→ **Records from a dataset**
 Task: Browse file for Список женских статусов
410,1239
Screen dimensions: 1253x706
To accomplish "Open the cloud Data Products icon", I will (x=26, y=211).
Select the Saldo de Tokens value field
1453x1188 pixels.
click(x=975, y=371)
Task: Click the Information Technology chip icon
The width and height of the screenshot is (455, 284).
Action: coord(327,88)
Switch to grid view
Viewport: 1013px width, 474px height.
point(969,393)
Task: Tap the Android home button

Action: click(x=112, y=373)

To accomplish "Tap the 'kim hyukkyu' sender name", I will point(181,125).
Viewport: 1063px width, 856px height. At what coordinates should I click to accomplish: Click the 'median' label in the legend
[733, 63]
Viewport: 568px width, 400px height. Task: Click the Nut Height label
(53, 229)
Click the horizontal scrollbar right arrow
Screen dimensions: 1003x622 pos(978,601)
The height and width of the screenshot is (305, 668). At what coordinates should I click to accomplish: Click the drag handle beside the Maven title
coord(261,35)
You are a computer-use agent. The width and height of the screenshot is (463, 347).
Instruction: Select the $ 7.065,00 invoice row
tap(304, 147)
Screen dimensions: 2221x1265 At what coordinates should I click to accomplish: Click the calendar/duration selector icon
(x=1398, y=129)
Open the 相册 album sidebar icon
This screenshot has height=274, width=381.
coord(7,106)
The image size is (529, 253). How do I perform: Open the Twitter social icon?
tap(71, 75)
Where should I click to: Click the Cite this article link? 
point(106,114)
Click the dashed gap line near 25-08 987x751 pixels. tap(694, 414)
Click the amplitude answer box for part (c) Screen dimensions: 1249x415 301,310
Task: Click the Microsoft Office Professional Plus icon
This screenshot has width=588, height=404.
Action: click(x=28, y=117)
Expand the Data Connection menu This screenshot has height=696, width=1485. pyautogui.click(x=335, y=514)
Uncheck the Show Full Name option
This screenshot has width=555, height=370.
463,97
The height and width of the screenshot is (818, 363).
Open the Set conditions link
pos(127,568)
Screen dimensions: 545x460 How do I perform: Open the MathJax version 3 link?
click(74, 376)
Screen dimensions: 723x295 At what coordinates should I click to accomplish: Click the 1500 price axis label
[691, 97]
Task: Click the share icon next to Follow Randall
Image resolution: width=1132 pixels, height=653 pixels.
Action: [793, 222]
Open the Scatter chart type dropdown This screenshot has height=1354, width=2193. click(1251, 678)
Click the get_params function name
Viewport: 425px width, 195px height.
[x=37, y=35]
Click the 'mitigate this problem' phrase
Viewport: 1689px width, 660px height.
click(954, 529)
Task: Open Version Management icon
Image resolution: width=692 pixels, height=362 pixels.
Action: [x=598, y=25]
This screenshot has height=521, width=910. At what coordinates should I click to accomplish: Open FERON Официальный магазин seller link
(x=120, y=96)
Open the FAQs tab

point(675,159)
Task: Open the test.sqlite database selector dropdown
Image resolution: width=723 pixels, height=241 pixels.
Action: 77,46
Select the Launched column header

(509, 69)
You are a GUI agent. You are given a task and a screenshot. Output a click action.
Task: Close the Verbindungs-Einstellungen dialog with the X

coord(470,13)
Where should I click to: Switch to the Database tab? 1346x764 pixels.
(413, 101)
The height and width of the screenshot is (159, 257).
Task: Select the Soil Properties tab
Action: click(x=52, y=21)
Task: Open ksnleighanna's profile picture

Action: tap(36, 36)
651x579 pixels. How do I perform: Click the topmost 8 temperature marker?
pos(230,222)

→ **GIVEN REQUEST**
Pull out each line of the listing that contains the word "link".

→ **OUTPUT FOR THIS EXERCISE**
Where should I click to: Click the Cite this article link? 
Open the Set conditions link
Screen dimensions: 545x460 How do I perform: Open the MathJax version 3 link?
This screenshot has height=521, width=910. At what coordinates should I click to accomplish: Open FERON Официальный магазин seller link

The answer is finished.